** PROVIDED ENTRIES **

--------------------

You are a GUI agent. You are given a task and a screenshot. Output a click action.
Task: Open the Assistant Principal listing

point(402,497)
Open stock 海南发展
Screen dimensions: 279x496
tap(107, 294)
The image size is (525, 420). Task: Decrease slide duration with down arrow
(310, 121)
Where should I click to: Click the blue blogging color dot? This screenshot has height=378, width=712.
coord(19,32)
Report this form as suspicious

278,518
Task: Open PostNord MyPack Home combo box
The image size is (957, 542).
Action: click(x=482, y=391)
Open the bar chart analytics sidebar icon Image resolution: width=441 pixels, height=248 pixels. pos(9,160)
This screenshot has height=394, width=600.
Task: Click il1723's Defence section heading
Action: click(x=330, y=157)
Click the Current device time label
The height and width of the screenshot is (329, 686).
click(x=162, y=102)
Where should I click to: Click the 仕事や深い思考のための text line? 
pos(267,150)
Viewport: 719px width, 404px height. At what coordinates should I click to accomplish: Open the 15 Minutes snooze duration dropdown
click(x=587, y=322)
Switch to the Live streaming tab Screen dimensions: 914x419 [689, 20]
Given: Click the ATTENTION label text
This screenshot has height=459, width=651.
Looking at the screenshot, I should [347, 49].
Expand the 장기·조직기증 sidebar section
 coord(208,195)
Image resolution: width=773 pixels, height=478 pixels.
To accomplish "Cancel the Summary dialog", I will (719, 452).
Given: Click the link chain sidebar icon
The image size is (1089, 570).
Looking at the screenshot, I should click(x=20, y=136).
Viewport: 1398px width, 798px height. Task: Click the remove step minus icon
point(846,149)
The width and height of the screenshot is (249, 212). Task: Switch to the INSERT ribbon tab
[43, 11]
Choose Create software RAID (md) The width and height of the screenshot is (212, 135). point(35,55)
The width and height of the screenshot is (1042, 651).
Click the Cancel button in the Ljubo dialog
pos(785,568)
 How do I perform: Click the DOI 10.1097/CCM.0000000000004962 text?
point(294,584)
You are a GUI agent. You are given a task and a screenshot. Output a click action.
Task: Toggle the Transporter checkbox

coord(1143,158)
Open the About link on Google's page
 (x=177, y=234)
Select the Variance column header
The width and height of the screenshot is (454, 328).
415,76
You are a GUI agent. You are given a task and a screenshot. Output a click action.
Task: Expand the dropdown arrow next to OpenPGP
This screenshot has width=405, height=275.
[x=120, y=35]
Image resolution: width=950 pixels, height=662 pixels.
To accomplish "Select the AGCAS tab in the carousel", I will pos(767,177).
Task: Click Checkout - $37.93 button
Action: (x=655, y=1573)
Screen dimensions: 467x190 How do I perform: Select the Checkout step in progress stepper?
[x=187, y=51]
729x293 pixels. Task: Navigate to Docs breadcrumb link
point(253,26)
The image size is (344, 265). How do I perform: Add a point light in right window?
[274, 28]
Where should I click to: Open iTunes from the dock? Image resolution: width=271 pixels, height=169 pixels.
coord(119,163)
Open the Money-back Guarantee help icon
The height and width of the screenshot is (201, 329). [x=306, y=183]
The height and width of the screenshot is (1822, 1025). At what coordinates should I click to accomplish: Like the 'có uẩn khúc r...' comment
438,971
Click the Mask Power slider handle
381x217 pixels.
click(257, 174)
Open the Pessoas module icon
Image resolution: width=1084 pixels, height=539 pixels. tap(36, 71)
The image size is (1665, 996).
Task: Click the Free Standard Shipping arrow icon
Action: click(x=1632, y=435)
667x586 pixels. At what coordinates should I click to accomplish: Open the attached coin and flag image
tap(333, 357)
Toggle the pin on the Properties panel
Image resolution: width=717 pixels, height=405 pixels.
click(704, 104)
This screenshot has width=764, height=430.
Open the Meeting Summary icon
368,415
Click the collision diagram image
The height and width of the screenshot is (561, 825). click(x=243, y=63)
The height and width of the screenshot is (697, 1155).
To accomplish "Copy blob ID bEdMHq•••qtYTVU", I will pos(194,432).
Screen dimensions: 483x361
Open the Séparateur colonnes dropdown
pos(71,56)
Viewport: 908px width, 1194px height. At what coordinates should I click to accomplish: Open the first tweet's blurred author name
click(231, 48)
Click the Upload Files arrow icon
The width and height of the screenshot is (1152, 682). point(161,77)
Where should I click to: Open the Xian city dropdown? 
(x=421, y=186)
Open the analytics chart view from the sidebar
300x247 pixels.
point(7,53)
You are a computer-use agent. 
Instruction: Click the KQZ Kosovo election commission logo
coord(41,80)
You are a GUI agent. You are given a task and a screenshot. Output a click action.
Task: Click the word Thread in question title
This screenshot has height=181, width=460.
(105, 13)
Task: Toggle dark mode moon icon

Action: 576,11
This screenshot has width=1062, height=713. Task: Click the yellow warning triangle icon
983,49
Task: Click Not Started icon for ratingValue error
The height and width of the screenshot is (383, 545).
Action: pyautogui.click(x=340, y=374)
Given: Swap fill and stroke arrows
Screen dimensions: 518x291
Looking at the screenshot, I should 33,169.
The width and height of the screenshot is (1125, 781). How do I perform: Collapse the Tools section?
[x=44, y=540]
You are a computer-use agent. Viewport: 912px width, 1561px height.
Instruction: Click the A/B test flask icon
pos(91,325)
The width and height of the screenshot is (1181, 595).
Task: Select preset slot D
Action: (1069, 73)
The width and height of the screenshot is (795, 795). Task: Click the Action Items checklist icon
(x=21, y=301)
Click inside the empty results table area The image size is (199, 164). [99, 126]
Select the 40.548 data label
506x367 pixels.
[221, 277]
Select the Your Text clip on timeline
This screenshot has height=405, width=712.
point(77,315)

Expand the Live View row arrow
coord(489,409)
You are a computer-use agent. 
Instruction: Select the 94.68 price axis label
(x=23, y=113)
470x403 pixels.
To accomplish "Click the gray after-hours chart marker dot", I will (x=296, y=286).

--------------------

** EXERCISE BRIEF **
Output each of the records exactly as it stands above.

** EXERCISE ANSWER **
You are a GUI agent. You are given a task and a screenshot. Output a click action.
Task: Open the Assistant Principal listing

point(402,497)
Open stock 海南发展
Screen dimensions: 279x496
tap(107, 294)
The image size is (525, 420). Task: Decrease slide duration with down arrow
(310, 121)
Where should I click to: Click the blue blogging color dot? This screenshot has height=378, width=712.
coord(19,32)
Report this form as suspicious

278,518
Task: Open PostNord MyPack Home combo box
The image size is (957, 542).
Action: click(x=482, y=391)
Open the bar chart analytics sidebar icon Image resolution: width=441 pixels, height=248 pixels. pos(9,160)
This screenshot has height=394, width=600.
Task: Click il1723's Defence section heading
Action: click(x=330, y=157)
Click the Current device time label
The height and width of the screenshot is (329, 686).
click(x=162, y=102)
Where should I click to: Click the 仕事や深い思考のための text line? 
pos(267,150)
Viewport: 719px width, 404px height. At what coordinates should I click to accomplish: Open the 15 Minutes snooze duration dropdown
click(x=587, y=322)
Switch to the Live streaming tab Screen dimensions: 914x419 [689, 20]
Given: Click the ATTENTION label text
This screenshot has height=459, width=651.
Looking at the screenshot, I should [347, 49].
Expand the 장기·조직기증 sidebar section
 coord(208,195)
Image resolution: width=773 pixels, height=478 pixels.
To accomplish "Cancel the Summary dialog", I will (719, 452).
Given: Click the link chain sidebar icon
The image size is (1089, 570).
Looking at the screenshot, I should click(x=20, y=136).
Viewport: 1398px width, 798px height. Task: Click the remove step minus icon
point(846,149)
The width and height of the screenshot is (249, 212). Task: Switch to the INSERT ribbon tab
[43, 11]
Choose Create software RAID (md) The width and height of the screenshot is (212, 135). point(35,55)
The width and height of the screenshot is (1042, 651).
Click the Cancel button in the Ljubo dialog
pos(785,568)
 How do I perform: Click the DOI 10.1097/CCM.0000000000004962 text?
point(294,584)
You are a GUI agent. You are given a task and a screenshot. Output a click action.
Task: Toggle the Transporter checkbox

coord(1143,158)
Open the About link on Google's page
 (x=177, y=234)
Select the Variance column header
The width and height of the screenshot is (454, 328).
415,76
You are a GUI agent. You are given a task and a screenshot. Output a click action.
Task: Expand the dropdown arrow next to OpenPGP
This screenshot has width=405, height=275.
[x=120, y=35]
Image resolution: width=950 pixels, height=662 pixels.
To accomplish "Select the AGCAS tab in the carousel", I will pos(767,177).
Task: Click Checkout - $37.93 button
Action: (x=655, y=1573)
Screen dimensions: 467x190 How do I perform: Select the Checkout step in progress stepper?
[x=187, y=51]
729x293 pixels. Task: Navigate to Docs breadcrumb link
point(253,26)
The image size is (344, 265). How do I perform: Add a point light in right window?
[274, 28]
Where should I click to: Open iTunes from the dock? Image resolution: width=271 pixels, height=169 pixels.
coord(119,163)
Open the Money-back Guarantee help icon
The height and width of the screenshot is (201, 329). [x=306, y=183]
The height and width of the screenshot is (1822, 1025). At what coordinates should I click to accomplish: Like the 'có uẩn khúc r...' comment
438,971
Click the Mask Power slider handle
381x217 pixels.
click(257, 174)
Open the Pessoas module icon
Image resolution: width=1084 pixels, height=539 pixels. tap(36, 71)
The image size is (1665, 996).
Task: Click the Free Standard Shipping arrow icon
Action: click(x=1632, y=435)
667x586 pixels. At what coordinates should I click to accomplish: Open the attached coin and flag image
tap(333, 357)
Toggle the pin on the Properties panel
Image resolution: width=717 pixels, height=405 pixels.
click(704, 104)
This screenshot has width=764, height=430.
Open the Meeting Summary icon
368,415
Click the collision diagram image
The height and width of the screenshot is (561, 825). click(x=243, y=63)
The height and width of the screenshot is (697, 1155).
To accomplish "Copy blob ID bEdMHq•••qtYTVU", I will pos(194,432).
Screen dimensions: 483x361
Open the Séparateur colonnes dropdown
pos(71,56)
Viewport: 908px width, 1194px height. At what coordinates should I click to accomplish: Open the first tweet's blurred author name
click(231, 48)
Click the Upload Files arrow icon
The width and height of the screenshot is (1152, 682). point(161,77)
Where should I click to: Open the Xian city dropdown? 
(x=421, y=186)
Open the analytics chart view from the sidebar
300x247 pixels.
point(7,53)
You are a computer-use agent. 
Instruction: Click the KQZ Kosovo election commission logo
coord(41,80)
You are a GUI agent. You are given a task and a screenshot. Output a click action.
Task: Click the word Thread in question title
This screenshot has height=181, width=460.
(105, 13)
Task: Toggle dark mode moon icon

Action: 576,11
This screenshot has width=1062, height=713. Task: Click the yellow warning triangle icon
983,49
Task: Click Not Started icon for ratingValue error
The height and width of the screenshot is (383, 545).
Action: pyautogui.click(x=340, y=374)
Given: Swap fill and stroke arrows
Screen dimensions: 518x291
Looking at the screenshot, I should 33,169.
The width and height of the screenshot is (1125, 781). How do I perform: Collapse the Tools section?
[x=44, y=540]
You are a computer-use agent. Viewport: 912px width, 1561px height.
Instruction: Click the A/B test flask icon
pos(91,325)
The width and height of the screenshot is (1181, 595).
Task: Select preset slot D
Action: (1069, 73)
The width and height of the screenshot is (795, 795). Task: Click the Action Items checklist icon
(x=21, y=301)
Click inside the empty results table area The image size is (199, 164). [99, 126]
Select the 40.548 data label
506x367 pixels.
[221, 277]
Select the Your Text clip on timeline
This screenshot has height=405, width=712.
point(77,315)

Expand the Live View row arrow
coord(489,409)
You are a computer-use agent. 
Instruction: Select the 94.68 price axis label
(x=23, y=113)
470x403 pixels.
To accomplish "Click the gray after-hours chart marker dot", I will (x=296, y=286).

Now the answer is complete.